▶ _Given entries_
========================================
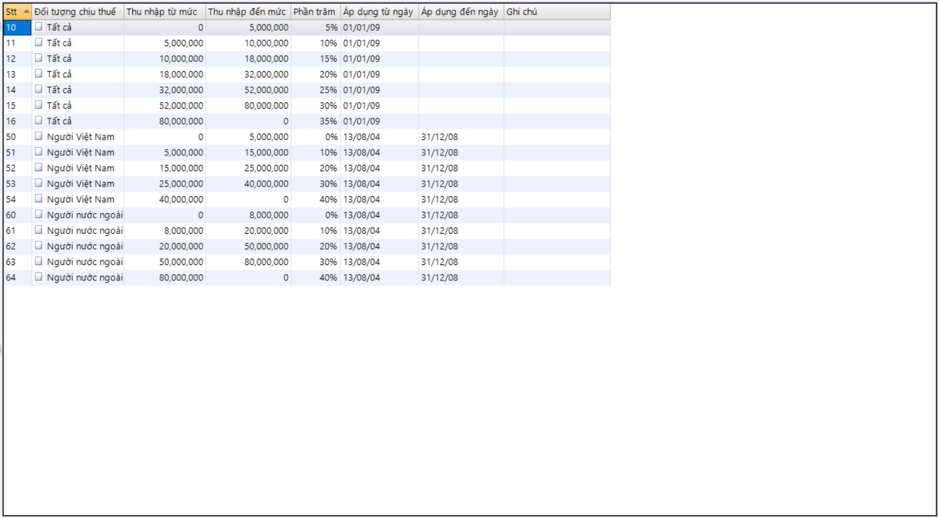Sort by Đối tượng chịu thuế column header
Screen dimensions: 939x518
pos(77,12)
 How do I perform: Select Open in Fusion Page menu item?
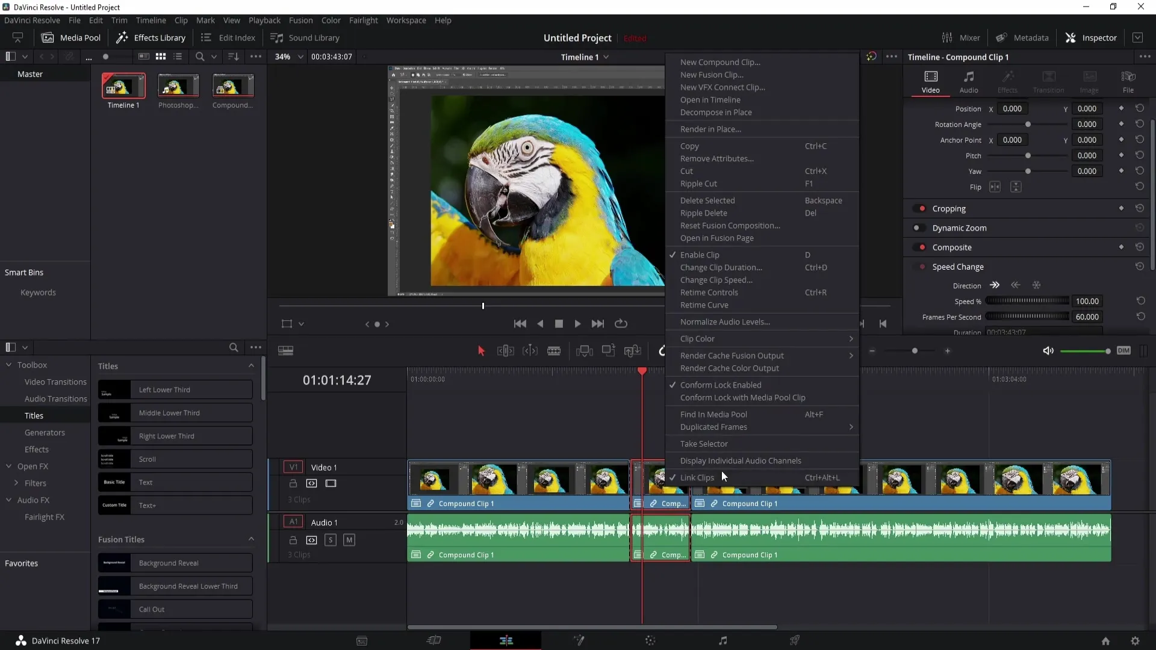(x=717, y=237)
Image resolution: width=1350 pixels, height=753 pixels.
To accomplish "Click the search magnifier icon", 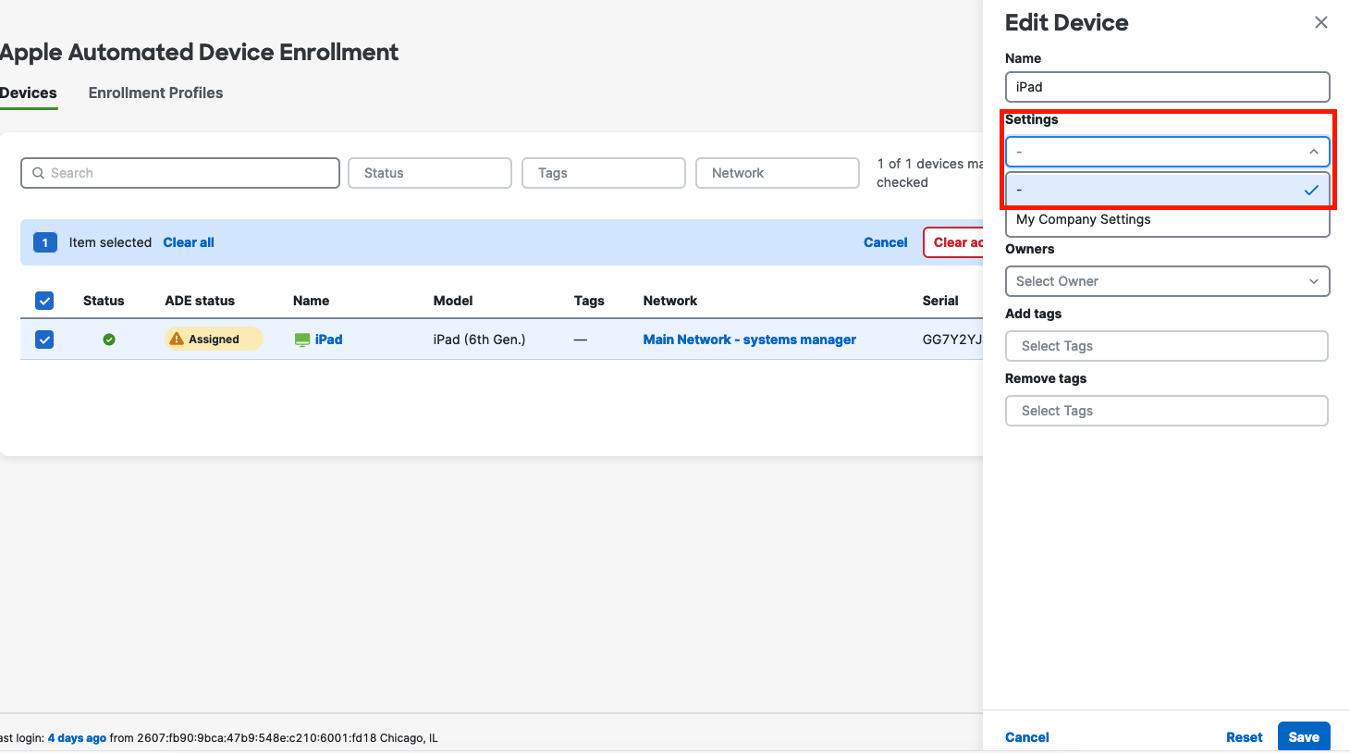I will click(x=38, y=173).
========================================
▶ _The exercise_
How many of the lines above contain the string "menu"? Reply with the number only.

▶ _Written response_
1